Tínhamos conversado sobre le reportage américain (a tradução para o inglês), e para o registro, eu disse: “Deve haver ao menos uma centena delas!”
Ele riu com entusiasmo.
“Oh, sim”, disse, “escrevi o equivalente a três terrenos. E olhem esses terrenos de tradução. O inglês, o francês, o dinamarquês, italiano, todas as línguas.”
Oito longas prateleiras repletas de livros com o mesmo nome em cada capa.
No salão interno, onde acontece o crepúsculo, oposta à janela está uma pequena mesa de negócios no qual todos os livros foram escritos. Uma bomba no peitoril da janela serve como um peso para papéis. Atrás do assento, contra a parede, estão os cachimbos.
“Mas não me deixam mais fumar”. diz Jules Verne, do mesmo modo que George Meredith disse, uma vez, a mesma coisa.

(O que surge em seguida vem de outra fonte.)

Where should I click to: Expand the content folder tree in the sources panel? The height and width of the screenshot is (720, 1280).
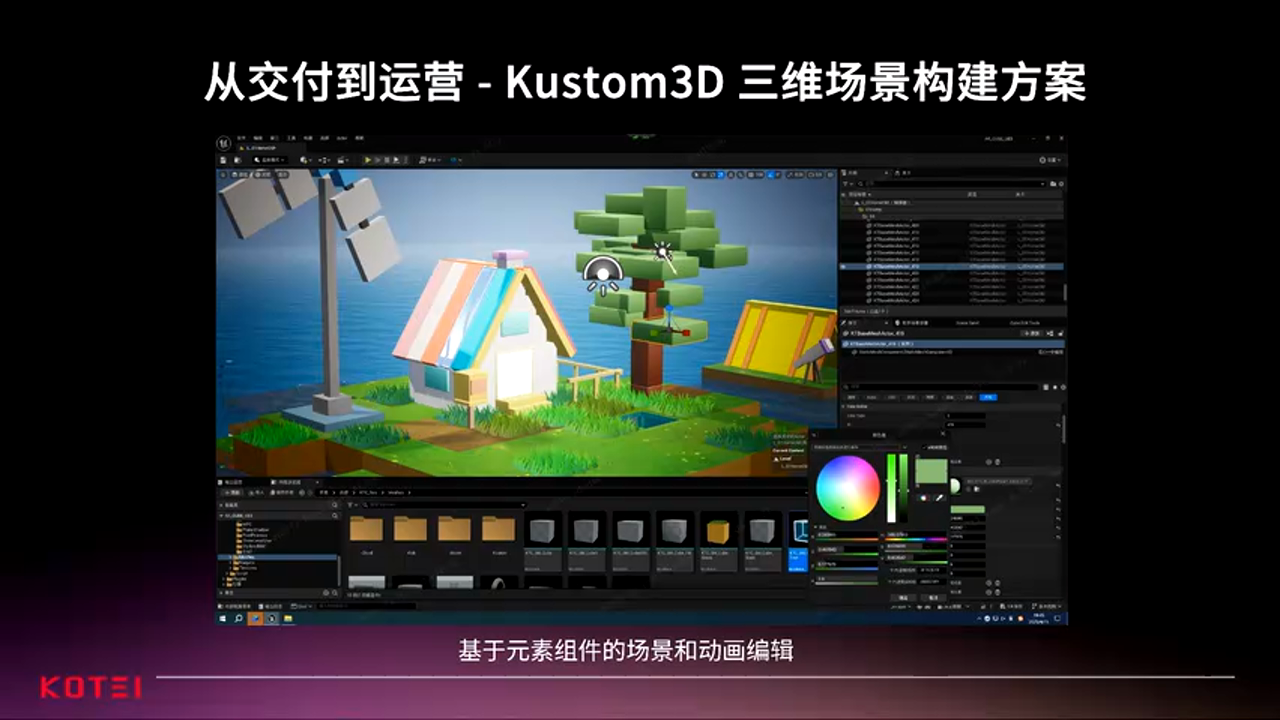pyautogui.click(x=221, y=515)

“Nesse pequeno lugar estão meus livros favoritos, os livros que alguém deve ser capaz de ter acesso imediatamente. Você vai encontrar todo Dickens aí”, disse Verne, com um brilho na voz. “Como sabe, sou um admirador impetuoso de Dickens. Acho que ele tem tudo – agudez, como, aliás, Sterne, de quem eu sou um grande leitor e admirador também, emoção e sentimento do bom tipo e personagens, personagens, à ne pas savoir quoi en fair (até não poder mais). Um pródigo, um pródigo. Ele é como nosso Balzac, criou um mundo no qual a sociedade, depois, modelou a si mesma.”
Robert H. Sherard
Essa entrevista foi originalmente publicada no T.P.’s Weekly, periódico norte-americano, em 9 de outubro de 1903.